Activity ->
Give an exact transcription limited to the lines from the one with "Image resolution: width=2084" through the end of the entries, including both; no pictures belong in it.

Collected data entries
┌──

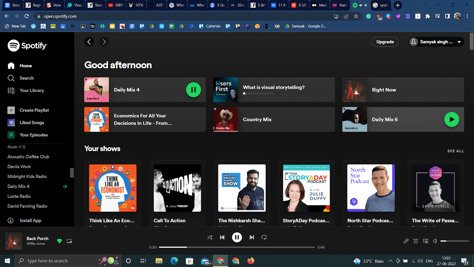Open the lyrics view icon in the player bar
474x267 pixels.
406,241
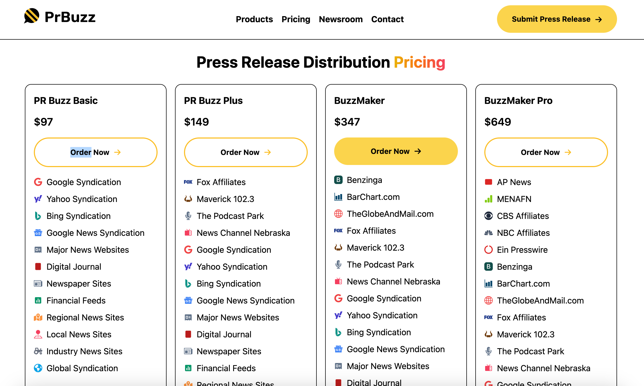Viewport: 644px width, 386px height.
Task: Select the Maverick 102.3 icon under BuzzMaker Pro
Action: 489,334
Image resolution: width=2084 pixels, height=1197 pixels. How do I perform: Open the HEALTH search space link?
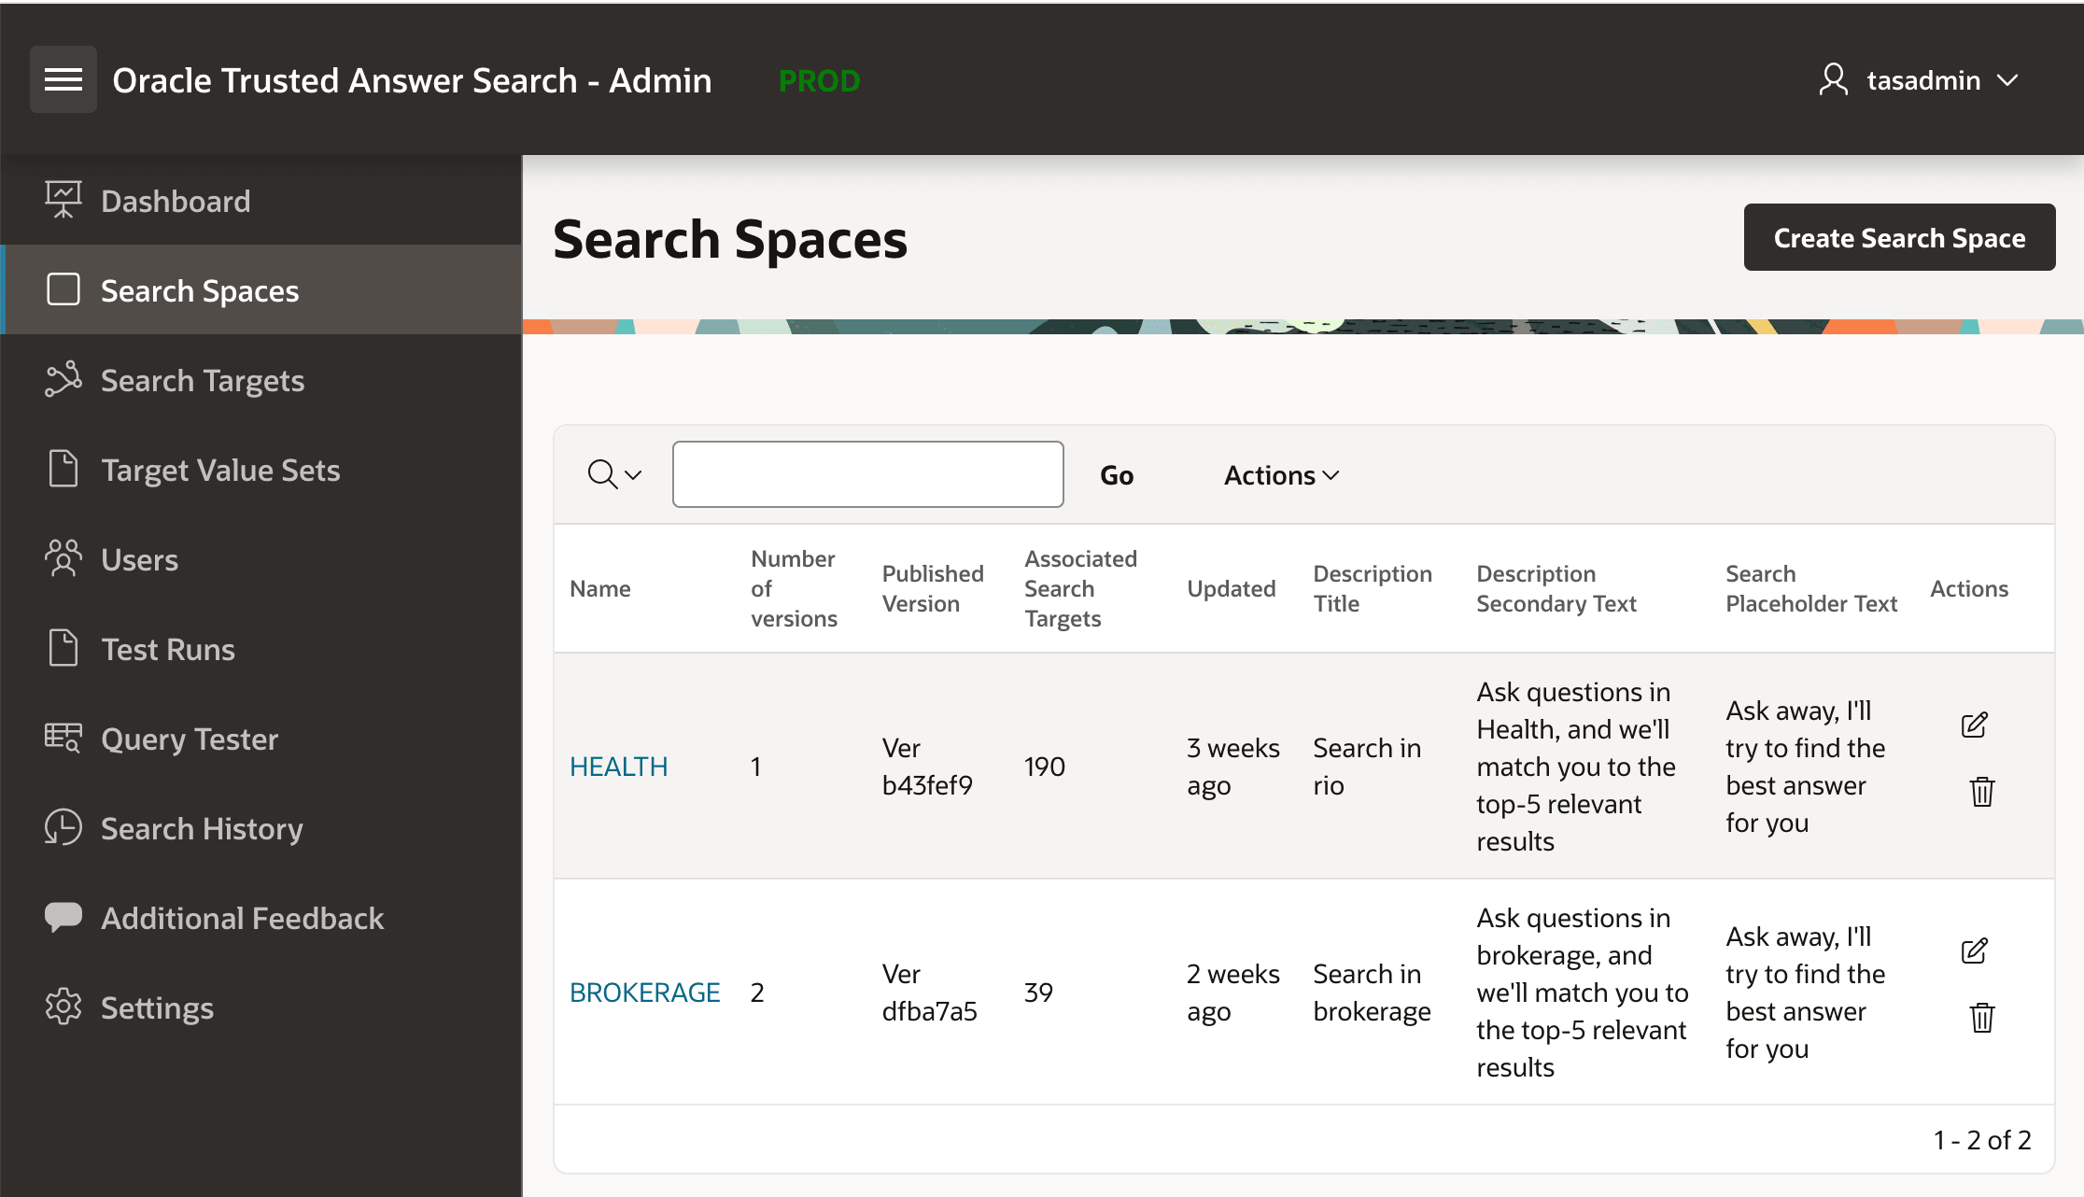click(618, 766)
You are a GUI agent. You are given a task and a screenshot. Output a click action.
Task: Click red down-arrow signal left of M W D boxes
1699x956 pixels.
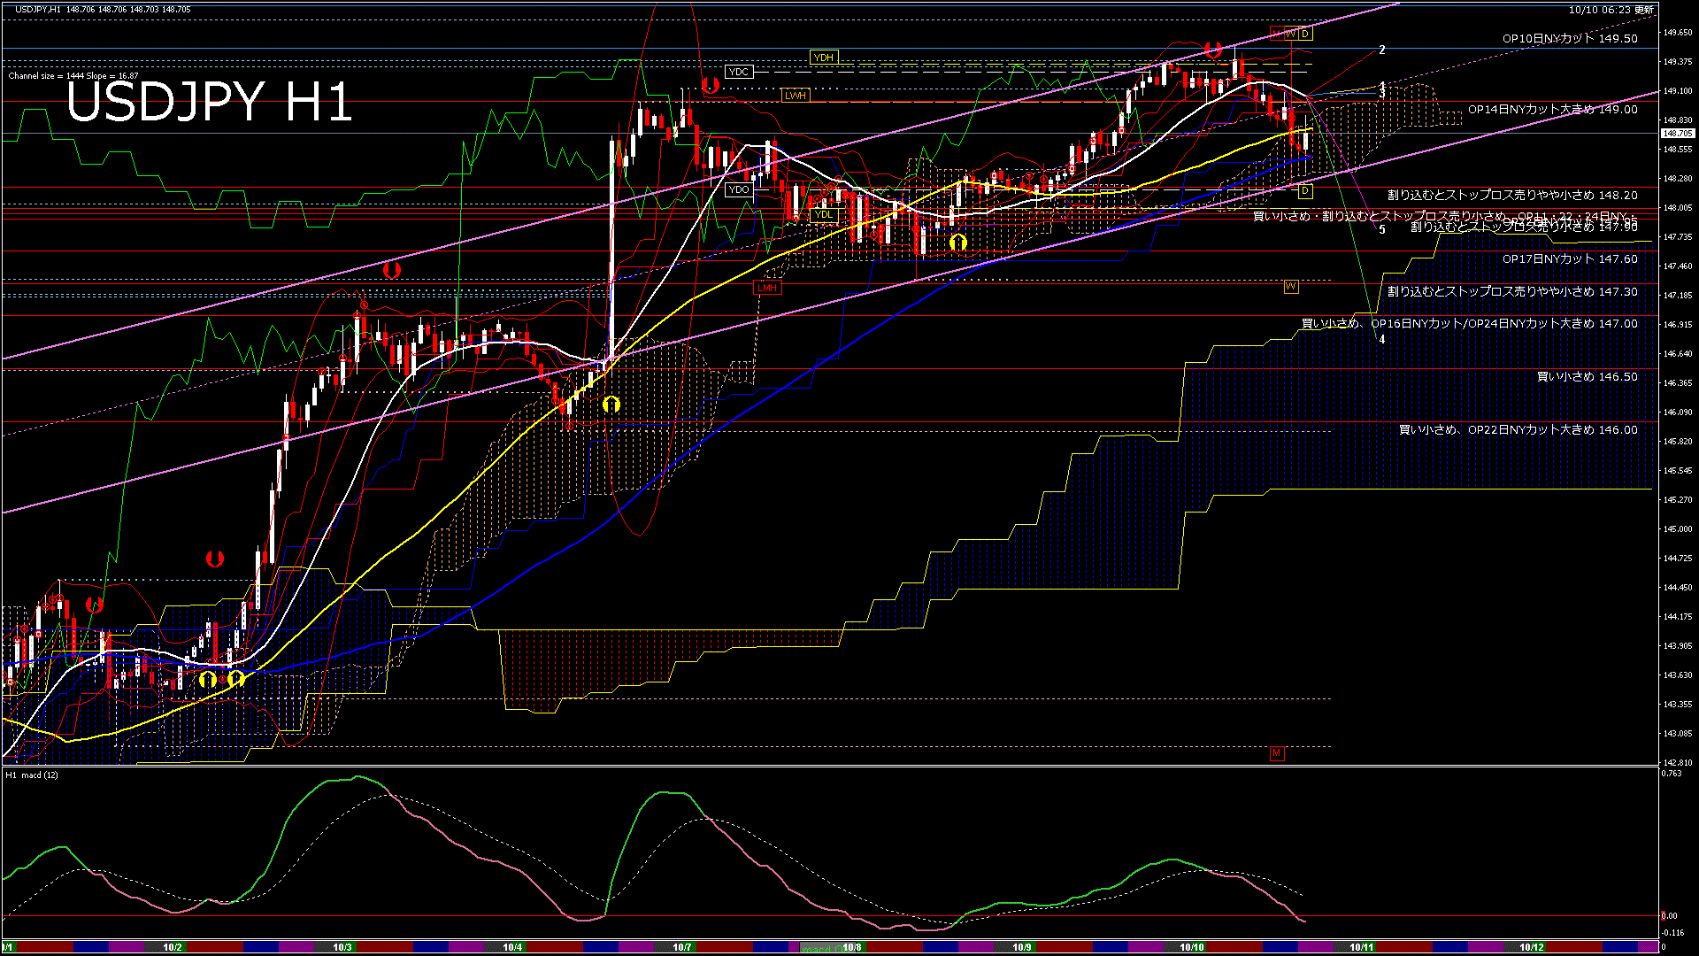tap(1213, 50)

└──

Solution to the problem ->
Image resolution: width=2084 pixels, height=1197 pixels. How do I perform: Open the HEALTH search space link?
click(618, 766)
You are a GUI agent. You are given a task and a screenshot. Output a click action.
Task: Click red down-arrow signal left of M W D boxes
1699x956 pixels.
tap(1213, 50)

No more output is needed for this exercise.